Na ocasião, os deputados foram pressionados por entidades de membros do Ministério Público e do Judiciário. A Associação dos Magistrados Brasileiros (AMB) enviou uma carta a todos os deputados contestando o projeto de lei, alegando que a iniciativa tinha erros formais e que, sem as remunerações adicionais, os juízes trabalhariam sem remuneração adequada.
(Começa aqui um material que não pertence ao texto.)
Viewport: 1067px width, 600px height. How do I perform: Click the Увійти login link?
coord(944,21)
Na entrevista recente a O Antagonista, o deputado Rubens Bueno cobrou empenho do Planalto para a aprovação da proposta: "é bom que se diga que o Executivo, principalmente o presidente Jair Bolsonaro, eleito com um discurso de moralização que acabou não se confirmando, até hoje não moveu uma palha para apoiar esse projeto que combate os supersalários no serviço público. Ao contrário, indicou ministros e aliados para diversos conselhos de estatais, o que faz com que eles ultrapassem o teto por meio da burla dos jetons".
A Gazeta do Povo procurou o líder do governo na Câmara, Vitor Hugo (PSL-GO), mas não recebeu retorno até a conclusão desta reportagem.
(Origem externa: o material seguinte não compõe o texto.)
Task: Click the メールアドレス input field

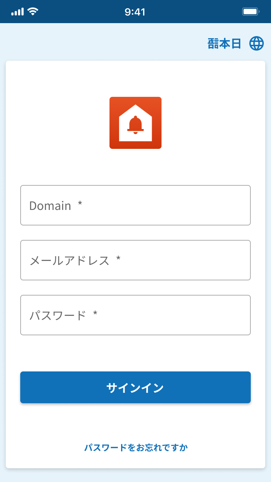Action: click(136, 260)
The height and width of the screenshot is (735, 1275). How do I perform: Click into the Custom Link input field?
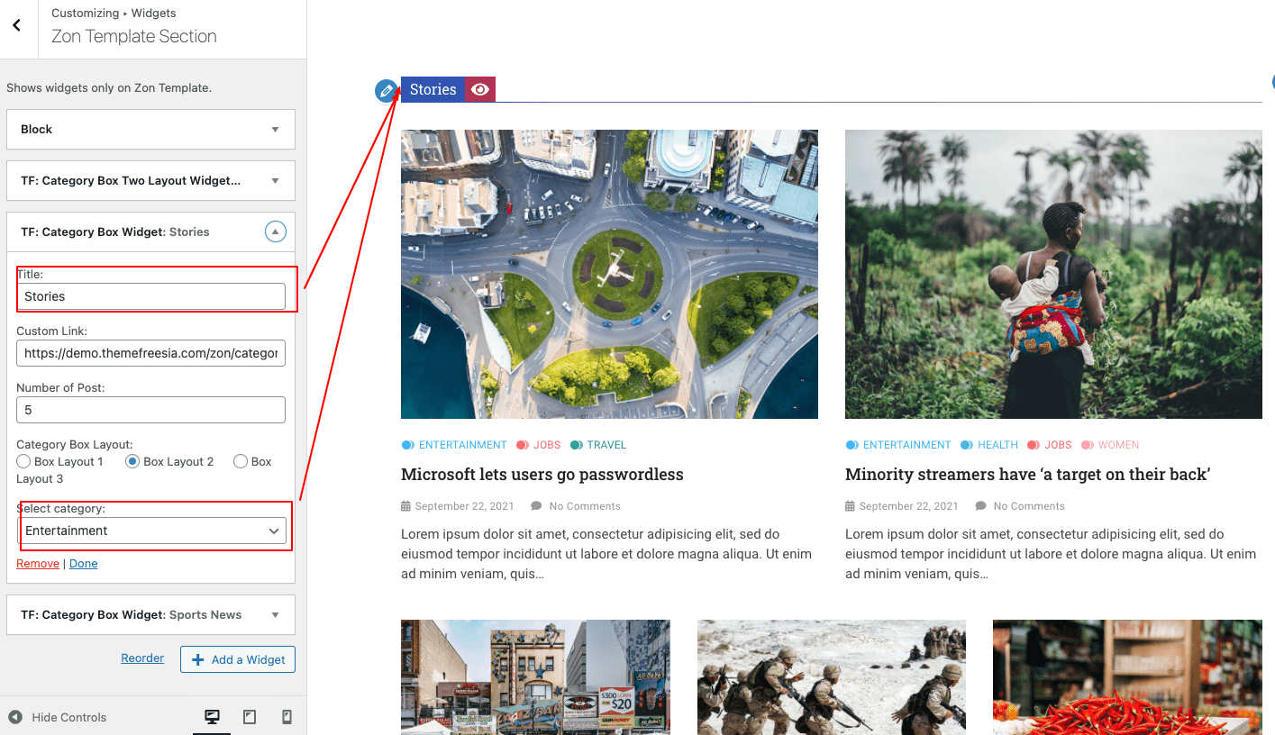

Deputados demonstram confiança em votação
Apesar de o foco do Legislativo ainda estar no combate à Covid-19 e aos efeitos econômicos da pandemia, deputados acreditam na possibilidade de votação da proposta neste segundo semestre. "Quando se esgotarem os temas mais urgentes ligados à Covid-19, vamos ter que entrar em outros assuntos. E esse pode ser um deles. Com o adiamento das eleições, teremos os meses de agosto, setembro e outubro para trabalhar, então podemos avançar nisso", afirmou o deputado Júlio Delgado (PSB-MG).
Líder do Podemos, Léo Moraes (RO) avalia que a mobilização pela iniciativa tem se fortalecido: "diferentes líderes têm cobrado a votação dessa matéria. O desejo de votação não é um caso isolado. Identifico que é um movimento que está ganhando força na Câmara". O petista Verri é uma exceção: "não acredito que isso seja colocado em 2020".
Moraes e Delgado acreditam que a tendência atual na Câmara em relação à proposição é de aprovação. "O projeto do Rubens Bueno está bem calibrado para que possamos votar", disse o deputado do PSB.
Os parlamentares declararam também que as pressões das corporações afetadas pela medida ainda não se acentuaram. "Até o momento não fomos procurados pelas entidades. Talvez a pressão cresça, mas até o momento não está ocorrendo", acrescentou Moraes.